Now that some of us have children, the themes have become more complicated to execute, and the kids now have ideas of their own. That means we’re back to being a hodge podge of personae, and it feels like a new tradition altogether. I love that we’ve passed on the joy of Halloween to their generation, and it was so heartwarming to see them helping pass out the snacks to the visitors this year.
This year, with the freedom to go as anyone or anything, and the limited time I had to prepare, I decided to go as the budding musician, Miguel, from Coco. Seemed easy enough because he just wore a dark pair of jeans, a white shirt, and a red jacket. I had 2 red hoodies to choose from: one was plain but had garterized edging, the other had a graphic design in the front , but had a silhouette more similar to the cartoon’s. The latter seemed to be the better choice, and I opted to wear it wrong side out, making a conscious effort to conceal traces of the logo with my Spanish guitar.
I didn’t have the time to go out and buy face paint, so I had Googled DIY white coverage with only cornstarch and moisturizer; but as luck would have it, another colleague of mine came as Miguel at our therapy center’s activity with the kids, and she let me have whatever she used. With that and a couple other makeup products I knew I had at home, I was set. Without a trial, and just enough time to get ready after work on Wednesday, I knew I’d be able to pull it off. Watch the video if you want to see exactly how I did it, and how it turned out.

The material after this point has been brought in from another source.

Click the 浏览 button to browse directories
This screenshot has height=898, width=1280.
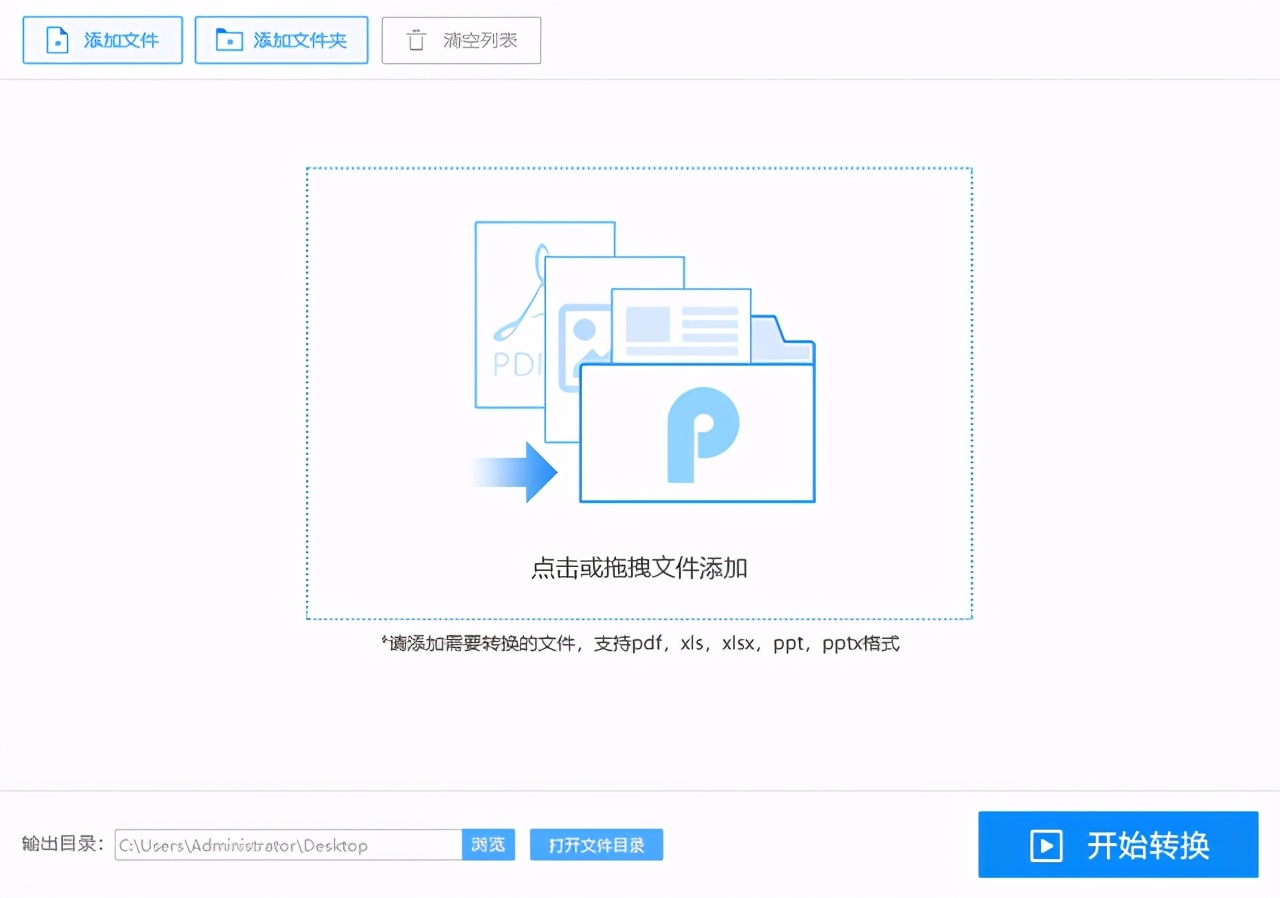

It was so satisfying to be accurately identified by both kids and adults, even from afar (though many of them said, “Coco!” instead of Miguel ? I rolled with it). Some ran up to me waving excitedly, and so many asked for a photo. Others jokingly asked me to sing Remember Me, and it was so much fun seeing their reaction when I actually did. One of the girls looked like she was gonna cry while taking a video. ?
When we’re out of candy, and the hordes of people slow to a trickle, we head back inside for late dinner. Carmel’s mom makes a mean egg salad, so we used to request for it all the time. Now, she knows to serve it without preamble. ? This is also about the time we take better group photos, since it’s always so dark outside. In the past, we’d have drinks and stay til past midnight, but with the kids in tow, we’ve had to retire earlier in more recent years.
Halloween may be many things to different people. Some warn that its origins as a pagan celebration means that taking part is heresy. I’ve even heard the more ridiculous allegation that donning costumes is tantamount to abandoning your God-given identity and soul. Wew. Overthinking much? (For those worried about how it reflects on the faithful, these articles from the History Channel and a Dominican Priest may assuage misgivings).
Personally, this holiday has always given me a better sense of community. It’s a day when people let me into their homes, I can unabashedly greet and giggle with total strangers, and have good, old fashioned fun walking around with friends. It will always be linked to such fond memories of comfort food and even more comfortable company, a little bit of creativity, and plenty of laughter. It is because of these that I raise my pumpkin-spiced cocktail and say cheers to many more years of celebrating this spooktacular holiday. ??